Jeremiah Goodman was a house painter to the stars. Not the guy who smeared two coats on the siding and shutters, but the preferred illustrator commissioned to paint shimmering portraits of glamorous interiors for design magazines and advertisements and as keepsakes for the homeowners themselves.
Mr. Goodman died on Sept. 7 at his apartment in Manhattan. He was 94. His representative, Eric Bongartz, said the cause was heart failure.
Mr. Goodman pursued a career as an artist despite a childhood automobile accident that injured his writing hand. He first hoped to be a film-set designer but found that he hated Hollywood. He was encouraged instead to capture idealized versions of existing interiors on canvas rather than to envision imaginary ones for the movies.

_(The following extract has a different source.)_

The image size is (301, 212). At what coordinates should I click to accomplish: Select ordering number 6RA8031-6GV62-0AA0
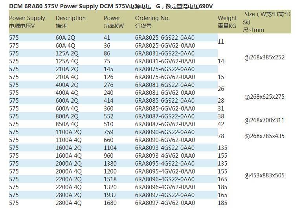(165, 61)
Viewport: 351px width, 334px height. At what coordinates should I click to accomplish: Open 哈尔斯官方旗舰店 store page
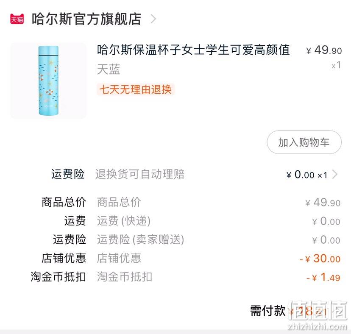pos(86,19)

Gaining access to the glitterati through friends in California, New York and France, he achieved for singular parlors what John Singer Sargent had accomplished for distinguished people.
Mr. Goodman was an acclaimed artist who memorialized the interiors of the elite such as Greta Garbo, Diana Vreeland, and Wallis Simpson using rich gouache and watercolors. His passion for great design was evident in his paintings where rooms appear to take on unique personalities and moods of their own. His collection features beloved possessions New York Apartment adjacent to Designer’s Row and represents an intriguing career and life spanning almost a century.
“In a digital age, Jeremiah reminded us what the hand could achieve before it was replaced by the eye of photography,” said Dean Rhys Morgan, Mr. Goodman’s curator and friend.
In its online obituary, Architectural Digest quoted Bunny Williams, the interior decorator, as saying, “No one captured the magic of the great interiors of the past like Jeremiah Goodman.”
Mr. Goodman’s luminous watercolors and gouache (an opaque watercolor) contrasted strikingly with architectural renderings and computer-assisted designs.
“A ‘room painting’ differs from a rendering in that it is a portrait made after the job has been completed,” according to “The Illustrated Room: 20th Century Interior Design Rendering” (1997), edited by Virma Barr. “In a sense, it is superior in preserving the essential mood of an interior once it has been dismantled or revamped, even if there is a photographic record.”